I made a CUDA kernel to perform limited sharpening. Call it LimitedSharpenFastest.

On a 1080P stream it runs at ~309 fps (including decoding) on my GTX 1050Ti. Note that DGSharpen() is my own design and not based on any LSF code.

I'll release it hopefully later today or tomorrow. Thanks to hydra3333 for suggesting this filter.

CUDA filters are fun.

Code: Select all

Number of frames:                  839
Length (hh:mm:ss.ms):     00:00:00.084
Frame width:                      1920
Frame height:                     1080
Framerate:                   10000.000 (10000/1)
Colorspace:                       YV12
Audio channels:                    n/a
Audio bits/sample:                 n/a
Audio sample rate:                 n/a
Audio samples:                     n/a

Frames processed:               839 (0 - 838)
FPS (min | max | average):      67.36 | 338.5 | 308.7
Memory usage (phys | virt):     227 | 316 MiB
Thread count:                   20
CPU usage (average):            14%

GPU core clock | memory clock:  1747 | 1752
GPU usage (average):            38%
VPU usage (average):            57%
GPU memory usage:               697 MiB

Time (elapsed):                 00:00:02.718

Posted: **Wed Mar 08, 2017 7:24 am**

Eager to try it ......

Posted: **Wed Mar 08, 2017 7:57 am**

Good morning Mr. Sharc. I have slipstreamed everything.

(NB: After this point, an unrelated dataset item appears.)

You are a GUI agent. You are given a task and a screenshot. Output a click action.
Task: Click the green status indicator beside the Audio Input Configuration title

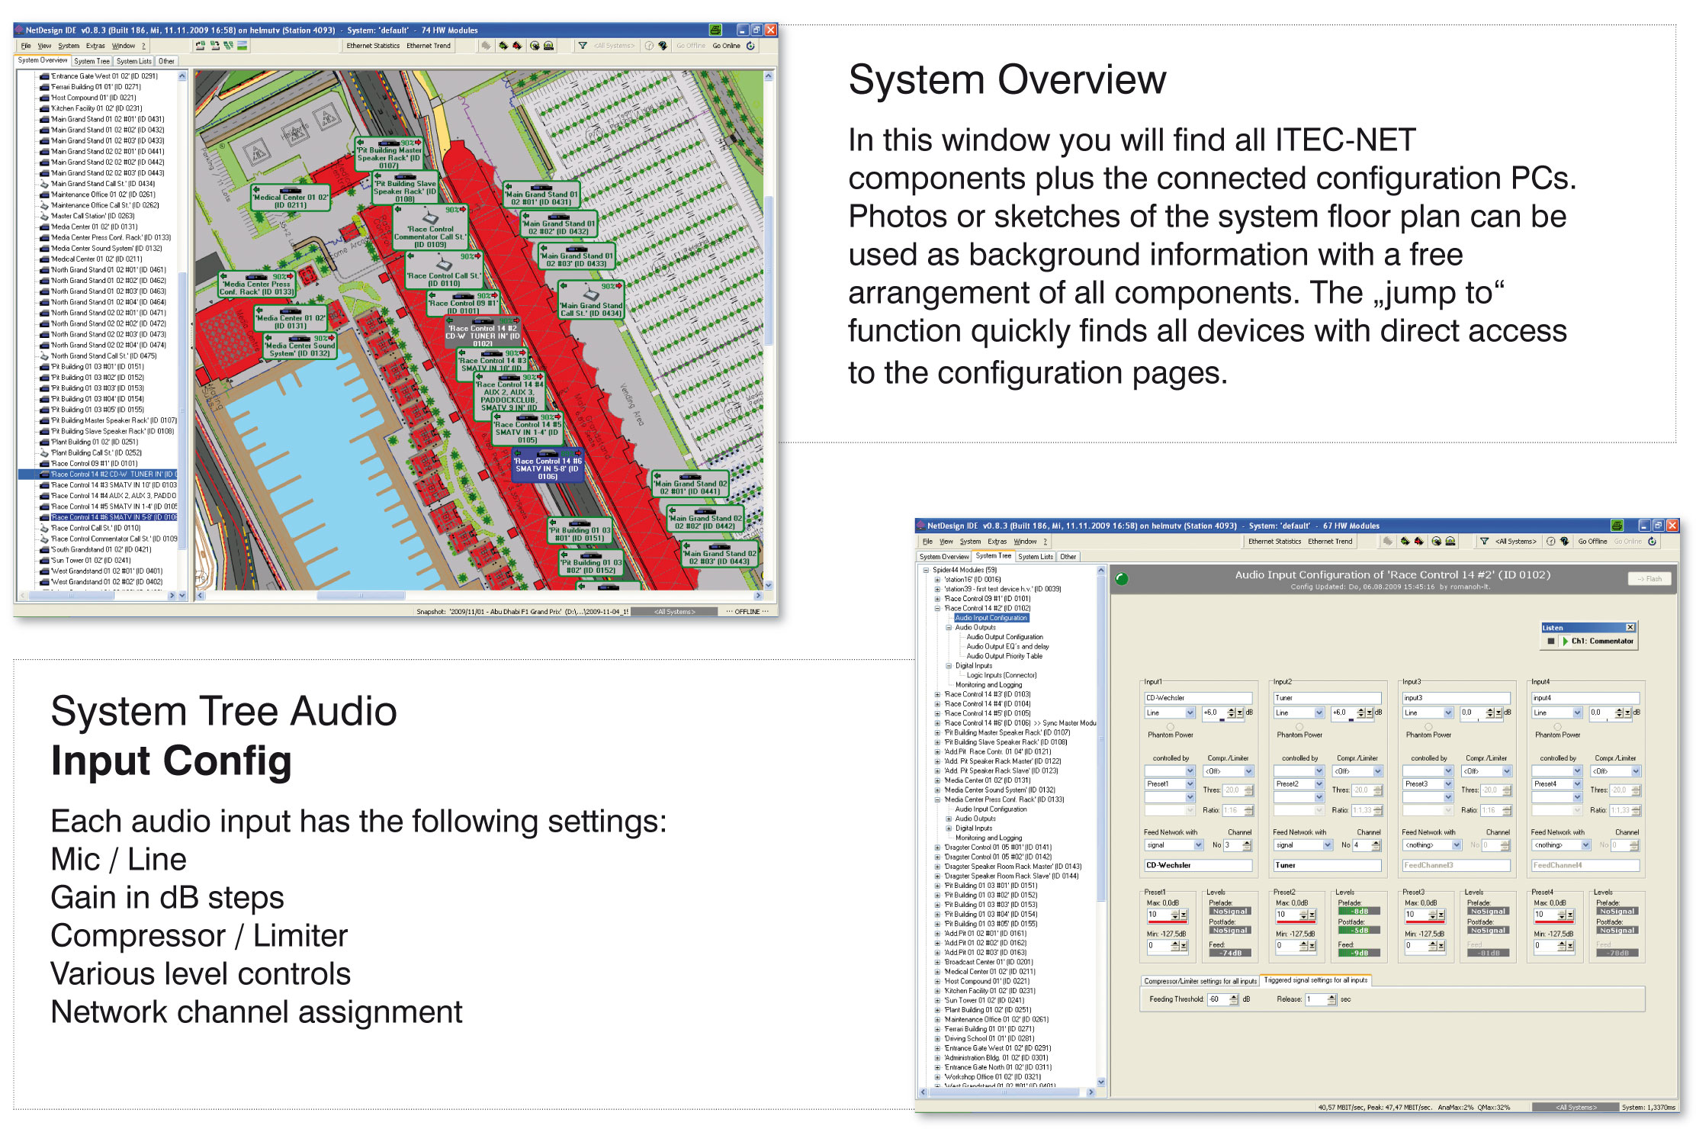click(1122, 579)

DGSharpen is a basic limited sharpener without all the bells and whistles of LimitedSharpenFaster(). If you think any of those bells and whistles are needed, please let me know.

Posted: **Wed Mar 08, 2017 8:53 am**

Greetings, Don
DGSharpen() works fine here. Very effective in conjunction with DGDenoise().
And no, I am missing neither a bell nor a whistle for the time being ......

Just a note on the documentation: DGSource() still has the denoising parameters (strength,blend,chroma,searchw), but the explanation of the same has been moved to the standalone filters. I assume NLM is still integral in DGSource()?

Posted: **Wed Mar 08, 2017 9:30 am**

The integral support was removed as I intend to have many filters and so would run out of parameters for DGSource(). In any case, the integral support just did Invoke() so it was not really different from doing:

DGSource()
DGDenoise()

If I had (say) 10 filters available and tried to have them integral, even if I had unlimited parameters, how could one control the filter ordering? It just gets silly when you have multiple filters available.

I'll correct the document. Thanks for pointing it out. And thanks for your testing. I too find the combination of DGDenoise() plus DGSharpen() to be very effective...and super fast.

The big challenge now is to make a CUDA equivalent for QTGMC. It's a big job as it will need functionality doing similar things to MaskTools and MVTools, etc. QTGMC really is the gold standard so it would be wonderful to have a fast CUDA implementation offering similar quality.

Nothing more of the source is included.